American ingredients names
On May 4, 8:31*am, Janet Baraclough >
wrote:
> The message
> >
> from spamtrap1888 > contains these words:
>
>
>
>
>
> > On May 3, 12:35*pm, Janet Baraclough >
> > wrote:
> > > The message
> > > >
> > > from spamtrap1888 > contains these words:
>
> > > > On May 2, 3:33*pm, "Virginia Tadrzynski" > wrote:
> > > > > But India, Australia, the 'English' part of Canada, and the
> > > > > former British
> > > > > colonies in Africa and the Caribbean speak 'Kings English'...it's
> > > > > only us in
> > > > > the States who speak 'Merkin'.
> > > > Bull pucky.

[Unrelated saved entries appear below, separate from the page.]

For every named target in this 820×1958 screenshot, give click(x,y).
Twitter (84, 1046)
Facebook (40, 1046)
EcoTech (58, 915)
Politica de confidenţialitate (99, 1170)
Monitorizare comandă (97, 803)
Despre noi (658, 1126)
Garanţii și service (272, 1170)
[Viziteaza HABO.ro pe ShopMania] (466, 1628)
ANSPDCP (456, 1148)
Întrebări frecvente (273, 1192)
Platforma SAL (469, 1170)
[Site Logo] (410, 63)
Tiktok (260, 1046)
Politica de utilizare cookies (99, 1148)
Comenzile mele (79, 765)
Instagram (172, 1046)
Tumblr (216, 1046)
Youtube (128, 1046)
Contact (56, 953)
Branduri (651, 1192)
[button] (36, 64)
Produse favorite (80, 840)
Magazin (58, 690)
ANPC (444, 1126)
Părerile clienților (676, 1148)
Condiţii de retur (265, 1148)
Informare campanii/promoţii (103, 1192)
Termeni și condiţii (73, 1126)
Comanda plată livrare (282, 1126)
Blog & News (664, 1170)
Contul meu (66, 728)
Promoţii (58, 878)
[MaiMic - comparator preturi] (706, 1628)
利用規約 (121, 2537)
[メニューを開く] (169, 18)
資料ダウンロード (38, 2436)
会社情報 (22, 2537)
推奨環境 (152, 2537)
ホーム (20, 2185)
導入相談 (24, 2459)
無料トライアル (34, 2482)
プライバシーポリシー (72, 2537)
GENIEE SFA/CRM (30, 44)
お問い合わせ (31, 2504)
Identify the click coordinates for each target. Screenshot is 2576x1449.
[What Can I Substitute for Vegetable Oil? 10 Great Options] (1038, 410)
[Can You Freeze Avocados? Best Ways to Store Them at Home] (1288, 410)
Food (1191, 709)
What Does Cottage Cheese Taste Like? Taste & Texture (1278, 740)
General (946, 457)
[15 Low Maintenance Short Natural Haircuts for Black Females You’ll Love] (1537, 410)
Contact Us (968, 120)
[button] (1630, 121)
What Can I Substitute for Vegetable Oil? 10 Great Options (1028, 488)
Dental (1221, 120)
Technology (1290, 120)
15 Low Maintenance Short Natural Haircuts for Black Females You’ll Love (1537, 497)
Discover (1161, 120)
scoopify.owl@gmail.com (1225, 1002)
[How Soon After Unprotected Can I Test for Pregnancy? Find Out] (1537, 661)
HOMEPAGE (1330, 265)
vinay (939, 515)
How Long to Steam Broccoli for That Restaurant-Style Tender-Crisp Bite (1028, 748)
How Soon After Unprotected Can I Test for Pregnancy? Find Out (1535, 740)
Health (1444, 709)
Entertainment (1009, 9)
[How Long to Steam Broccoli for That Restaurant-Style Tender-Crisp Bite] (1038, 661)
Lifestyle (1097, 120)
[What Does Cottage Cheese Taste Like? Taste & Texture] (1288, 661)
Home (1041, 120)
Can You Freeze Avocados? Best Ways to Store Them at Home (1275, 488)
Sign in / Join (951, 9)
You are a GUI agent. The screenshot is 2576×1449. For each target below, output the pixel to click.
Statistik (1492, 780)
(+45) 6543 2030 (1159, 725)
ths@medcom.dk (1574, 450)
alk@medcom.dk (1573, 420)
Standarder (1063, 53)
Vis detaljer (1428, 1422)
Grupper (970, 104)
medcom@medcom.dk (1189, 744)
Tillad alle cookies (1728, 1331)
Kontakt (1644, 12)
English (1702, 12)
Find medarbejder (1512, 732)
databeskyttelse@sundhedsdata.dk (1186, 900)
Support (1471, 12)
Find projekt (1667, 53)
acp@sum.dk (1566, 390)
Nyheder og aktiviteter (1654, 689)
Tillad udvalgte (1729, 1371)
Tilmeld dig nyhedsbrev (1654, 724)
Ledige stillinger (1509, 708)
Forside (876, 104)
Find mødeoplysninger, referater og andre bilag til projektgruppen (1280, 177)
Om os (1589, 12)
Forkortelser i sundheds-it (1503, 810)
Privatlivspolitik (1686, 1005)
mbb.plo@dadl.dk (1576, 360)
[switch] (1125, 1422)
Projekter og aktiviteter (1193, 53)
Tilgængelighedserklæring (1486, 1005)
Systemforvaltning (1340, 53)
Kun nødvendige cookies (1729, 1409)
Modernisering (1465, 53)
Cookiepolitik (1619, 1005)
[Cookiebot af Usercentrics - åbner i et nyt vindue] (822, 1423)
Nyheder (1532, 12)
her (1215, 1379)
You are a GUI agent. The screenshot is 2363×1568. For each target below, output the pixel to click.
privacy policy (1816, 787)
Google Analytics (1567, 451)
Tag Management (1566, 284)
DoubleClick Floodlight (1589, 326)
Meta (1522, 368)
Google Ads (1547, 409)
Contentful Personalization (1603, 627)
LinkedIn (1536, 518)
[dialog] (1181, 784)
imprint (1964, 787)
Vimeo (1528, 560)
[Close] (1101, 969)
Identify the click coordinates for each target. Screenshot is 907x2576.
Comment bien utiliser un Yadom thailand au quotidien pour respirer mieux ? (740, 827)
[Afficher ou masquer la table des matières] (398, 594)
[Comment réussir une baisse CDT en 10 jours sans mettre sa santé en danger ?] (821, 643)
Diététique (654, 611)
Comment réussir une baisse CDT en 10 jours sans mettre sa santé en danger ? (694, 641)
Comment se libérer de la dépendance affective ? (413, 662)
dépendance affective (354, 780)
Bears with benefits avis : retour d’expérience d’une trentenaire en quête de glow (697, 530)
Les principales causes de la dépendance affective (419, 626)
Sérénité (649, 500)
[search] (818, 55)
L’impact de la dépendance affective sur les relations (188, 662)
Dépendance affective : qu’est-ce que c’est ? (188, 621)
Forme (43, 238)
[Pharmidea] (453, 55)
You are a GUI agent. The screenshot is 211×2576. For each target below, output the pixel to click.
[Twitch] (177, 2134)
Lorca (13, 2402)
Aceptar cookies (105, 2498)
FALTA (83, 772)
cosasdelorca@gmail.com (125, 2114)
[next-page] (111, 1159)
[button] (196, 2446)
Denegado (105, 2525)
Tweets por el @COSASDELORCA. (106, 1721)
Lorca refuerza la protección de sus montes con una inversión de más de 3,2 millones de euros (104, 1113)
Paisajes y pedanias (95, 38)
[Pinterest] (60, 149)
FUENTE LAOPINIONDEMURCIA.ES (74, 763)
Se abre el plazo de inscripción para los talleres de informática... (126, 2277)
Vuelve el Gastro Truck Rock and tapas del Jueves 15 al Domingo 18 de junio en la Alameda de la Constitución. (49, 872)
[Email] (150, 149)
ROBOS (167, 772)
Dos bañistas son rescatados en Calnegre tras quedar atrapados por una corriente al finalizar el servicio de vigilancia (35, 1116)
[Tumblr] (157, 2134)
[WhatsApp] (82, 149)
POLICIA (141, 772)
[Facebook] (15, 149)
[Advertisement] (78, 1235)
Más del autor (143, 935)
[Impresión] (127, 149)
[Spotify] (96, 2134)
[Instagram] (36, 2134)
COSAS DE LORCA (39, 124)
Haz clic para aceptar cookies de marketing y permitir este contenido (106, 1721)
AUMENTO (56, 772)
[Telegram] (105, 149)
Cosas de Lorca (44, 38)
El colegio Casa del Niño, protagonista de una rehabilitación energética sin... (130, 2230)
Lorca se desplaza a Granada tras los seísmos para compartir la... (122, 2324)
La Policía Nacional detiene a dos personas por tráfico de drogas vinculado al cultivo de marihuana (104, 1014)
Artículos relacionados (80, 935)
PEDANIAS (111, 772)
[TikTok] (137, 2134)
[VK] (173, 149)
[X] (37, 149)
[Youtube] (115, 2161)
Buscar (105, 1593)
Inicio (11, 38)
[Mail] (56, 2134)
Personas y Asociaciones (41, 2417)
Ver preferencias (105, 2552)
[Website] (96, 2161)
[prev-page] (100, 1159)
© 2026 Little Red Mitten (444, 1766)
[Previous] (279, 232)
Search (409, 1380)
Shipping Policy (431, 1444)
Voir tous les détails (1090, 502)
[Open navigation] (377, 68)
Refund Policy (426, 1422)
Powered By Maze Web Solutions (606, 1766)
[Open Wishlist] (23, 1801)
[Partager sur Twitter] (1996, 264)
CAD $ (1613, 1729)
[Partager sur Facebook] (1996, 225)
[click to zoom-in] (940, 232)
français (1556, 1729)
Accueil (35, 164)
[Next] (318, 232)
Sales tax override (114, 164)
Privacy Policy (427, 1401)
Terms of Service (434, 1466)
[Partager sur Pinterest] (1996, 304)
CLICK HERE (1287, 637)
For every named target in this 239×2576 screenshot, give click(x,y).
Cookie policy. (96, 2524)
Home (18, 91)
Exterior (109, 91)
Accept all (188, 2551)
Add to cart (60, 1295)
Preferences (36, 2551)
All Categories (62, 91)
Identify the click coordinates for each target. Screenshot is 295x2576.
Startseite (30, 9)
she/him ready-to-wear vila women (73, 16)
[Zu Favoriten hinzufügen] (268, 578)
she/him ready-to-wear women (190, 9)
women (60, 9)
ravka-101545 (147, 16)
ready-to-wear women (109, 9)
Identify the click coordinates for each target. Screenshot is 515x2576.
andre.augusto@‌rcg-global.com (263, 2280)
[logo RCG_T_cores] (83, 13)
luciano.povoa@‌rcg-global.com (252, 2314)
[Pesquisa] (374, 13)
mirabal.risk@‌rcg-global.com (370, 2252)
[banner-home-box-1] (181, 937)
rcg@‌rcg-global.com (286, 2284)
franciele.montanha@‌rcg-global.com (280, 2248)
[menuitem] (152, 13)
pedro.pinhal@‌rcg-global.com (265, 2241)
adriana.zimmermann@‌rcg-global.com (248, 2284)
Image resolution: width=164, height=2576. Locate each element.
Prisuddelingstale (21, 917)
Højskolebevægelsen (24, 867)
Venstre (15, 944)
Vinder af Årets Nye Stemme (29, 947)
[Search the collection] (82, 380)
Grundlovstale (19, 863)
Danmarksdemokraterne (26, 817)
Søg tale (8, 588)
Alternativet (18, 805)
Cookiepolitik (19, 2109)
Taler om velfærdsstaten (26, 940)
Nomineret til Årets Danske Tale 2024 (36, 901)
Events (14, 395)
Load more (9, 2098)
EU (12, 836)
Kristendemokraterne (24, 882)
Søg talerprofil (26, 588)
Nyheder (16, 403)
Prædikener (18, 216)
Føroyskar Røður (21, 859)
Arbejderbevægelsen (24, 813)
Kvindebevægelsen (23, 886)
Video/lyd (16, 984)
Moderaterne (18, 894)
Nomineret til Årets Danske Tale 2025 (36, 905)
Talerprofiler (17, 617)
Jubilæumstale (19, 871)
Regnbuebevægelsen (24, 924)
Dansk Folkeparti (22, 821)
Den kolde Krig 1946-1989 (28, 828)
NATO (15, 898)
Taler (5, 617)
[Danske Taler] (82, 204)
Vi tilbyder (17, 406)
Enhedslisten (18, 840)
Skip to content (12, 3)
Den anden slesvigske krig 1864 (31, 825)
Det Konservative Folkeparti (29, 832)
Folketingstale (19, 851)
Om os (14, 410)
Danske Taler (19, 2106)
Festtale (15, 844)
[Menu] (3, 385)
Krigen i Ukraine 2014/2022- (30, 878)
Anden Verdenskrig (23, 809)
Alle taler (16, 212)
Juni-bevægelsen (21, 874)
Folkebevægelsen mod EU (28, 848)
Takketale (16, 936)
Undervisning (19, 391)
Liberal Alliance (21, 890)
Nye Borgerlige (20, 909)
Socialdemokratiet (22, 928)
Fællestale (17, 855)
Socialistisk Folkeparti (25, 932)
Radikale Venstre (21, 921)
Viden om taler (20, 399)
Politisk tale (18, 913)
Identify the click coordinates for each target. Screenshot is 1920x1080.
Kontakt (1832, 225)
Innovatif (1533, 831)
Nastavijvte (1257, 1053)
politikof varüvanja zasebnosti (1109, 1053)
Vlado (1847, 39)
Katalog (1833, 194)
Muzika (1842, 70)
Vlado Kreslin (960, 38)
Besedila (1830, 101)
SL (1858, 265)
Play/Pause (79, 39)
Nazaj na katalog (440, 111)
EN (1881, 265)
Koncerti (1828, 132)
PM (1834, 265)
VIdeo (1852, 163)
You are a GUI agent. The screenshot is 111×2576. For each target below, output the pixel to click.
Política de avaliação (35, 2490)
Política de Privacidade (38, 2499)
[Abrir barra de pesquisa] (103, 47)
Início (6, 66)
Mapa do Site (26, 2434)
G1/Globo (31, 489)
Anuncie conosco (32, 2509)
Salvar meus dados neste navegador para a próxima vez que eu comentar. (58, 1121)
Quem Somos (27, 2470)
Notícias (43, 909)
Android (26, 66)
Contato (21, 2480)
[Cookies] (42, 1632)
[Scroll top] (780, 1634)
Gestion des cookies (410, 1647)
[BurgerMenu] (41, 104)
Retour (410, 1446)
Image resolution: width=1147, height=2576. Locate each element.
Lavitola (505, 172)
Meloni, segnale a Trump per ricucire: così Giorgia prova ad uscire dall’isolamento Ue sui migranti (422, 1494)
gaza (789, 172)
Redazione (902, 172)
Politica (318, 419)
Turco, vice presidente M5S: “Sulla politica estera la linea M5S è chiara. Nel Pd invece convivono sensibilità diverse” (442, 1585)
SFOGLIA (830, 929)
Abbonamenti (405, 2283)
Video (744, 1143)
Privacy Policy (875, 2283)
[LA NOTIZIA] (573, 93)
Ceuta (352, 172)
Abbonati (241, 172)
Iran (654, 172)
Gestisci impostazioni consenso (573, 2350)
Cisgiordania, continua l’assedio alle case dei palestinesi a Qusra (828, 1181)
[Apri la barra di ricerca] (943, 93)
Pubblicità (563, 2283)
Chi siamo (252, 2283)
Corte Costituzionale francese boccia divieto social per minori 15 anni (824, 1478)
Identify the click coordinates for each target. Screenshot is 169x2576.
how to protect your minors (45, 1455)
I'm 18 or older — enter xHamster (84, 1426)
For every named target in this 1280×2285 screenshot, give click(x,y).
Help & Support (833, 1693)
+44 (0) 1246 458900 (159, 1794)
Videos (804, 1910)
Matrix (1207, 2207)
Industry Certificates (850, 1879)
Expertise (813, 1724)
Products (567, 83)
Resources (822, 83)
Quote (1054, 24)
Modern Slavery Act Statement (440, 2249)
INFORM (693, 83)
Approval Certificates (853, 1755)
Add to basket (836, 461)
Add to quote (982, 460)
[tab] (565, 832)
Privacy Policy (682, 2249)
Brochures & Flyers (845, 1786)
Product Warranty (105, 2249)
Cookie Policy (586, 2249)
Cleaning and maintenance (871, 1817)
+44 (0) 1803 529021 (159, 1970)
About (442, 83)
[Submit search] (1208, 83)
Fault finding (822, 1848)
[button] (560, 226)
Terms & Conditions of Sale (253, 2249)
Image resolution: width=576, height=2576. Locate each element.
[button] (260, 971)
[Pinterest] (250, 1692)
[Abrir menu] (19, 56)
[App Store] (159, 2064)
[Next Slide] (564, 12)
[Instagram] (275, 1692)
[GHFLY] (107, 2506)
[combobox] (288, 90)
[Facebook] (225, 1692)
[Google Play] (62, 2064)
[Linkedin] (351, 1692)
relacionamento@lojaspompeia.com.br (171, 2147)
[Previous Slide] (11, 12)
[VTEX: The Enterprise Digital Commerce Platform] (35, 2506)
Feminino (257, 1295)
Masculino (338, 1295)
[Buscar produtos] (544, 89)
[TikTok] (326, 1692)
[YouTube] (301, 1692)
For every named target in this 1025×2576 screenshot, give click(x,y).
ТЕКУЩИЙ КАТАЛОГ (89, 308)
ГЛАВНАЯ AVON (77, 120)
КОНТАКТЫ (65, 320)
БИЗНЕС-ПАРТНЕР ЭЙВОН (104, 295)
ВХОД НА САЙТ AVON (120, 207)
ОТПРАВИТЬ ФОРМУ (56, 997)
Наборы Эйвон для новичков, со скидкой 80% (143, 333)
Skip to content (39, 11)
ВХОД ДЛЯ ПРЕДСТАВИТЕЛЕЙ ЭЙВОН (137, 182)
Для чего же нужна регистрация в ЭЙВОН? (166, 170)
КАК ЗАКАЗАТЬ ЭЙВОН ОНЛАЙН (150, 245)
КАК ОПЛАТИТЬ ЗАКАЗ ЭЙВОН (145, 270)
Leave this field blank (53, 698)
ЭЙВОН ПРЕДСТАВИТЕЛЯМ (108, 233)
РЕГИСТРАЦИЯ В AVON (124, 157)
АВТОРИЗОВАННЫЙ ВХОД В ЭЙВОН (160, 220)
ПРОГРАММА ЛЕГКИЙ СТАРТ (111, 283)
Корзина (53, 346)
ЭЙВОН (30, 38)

Only BBC announcers speak RP. In the UK, "English" changes
> > > > every twenty miles or so.
>
> > > * *You're hopelessly misinformed. *Speaking *"Queens English" refers to
> > > correct grammar and *vocabulary. There are still plenty of people all
> > > over the world speaking QE
> > If accent doesn't matter, then I, too, speak the Queen's English.
> > Except I don't make the subject-verb agreement errors that Brits do.
> > ('Man U have won the Premiership for a third consecutive time" --
> > actual British sentence.) And I never use the non-word "quango" in a
> > sentence.
>
> . In Queen's English we don't start sentences with "and".
>
You did when it was the King's English (King James):
1:1 In the beginning God created the heaven and the earth.
1:2 And the earth was without form, and void; and darkness was upon
the face of the deep. And the Spirit of God moved upon the face of the
waters.
1:3 And God said, Let there be light: and there was light.
1:4 And God saw the light, that it was good: and God divided the light
from the darkness.
1:5 And God called the light Day, and the darkness he called Night.
And the evening and the morning were the first day.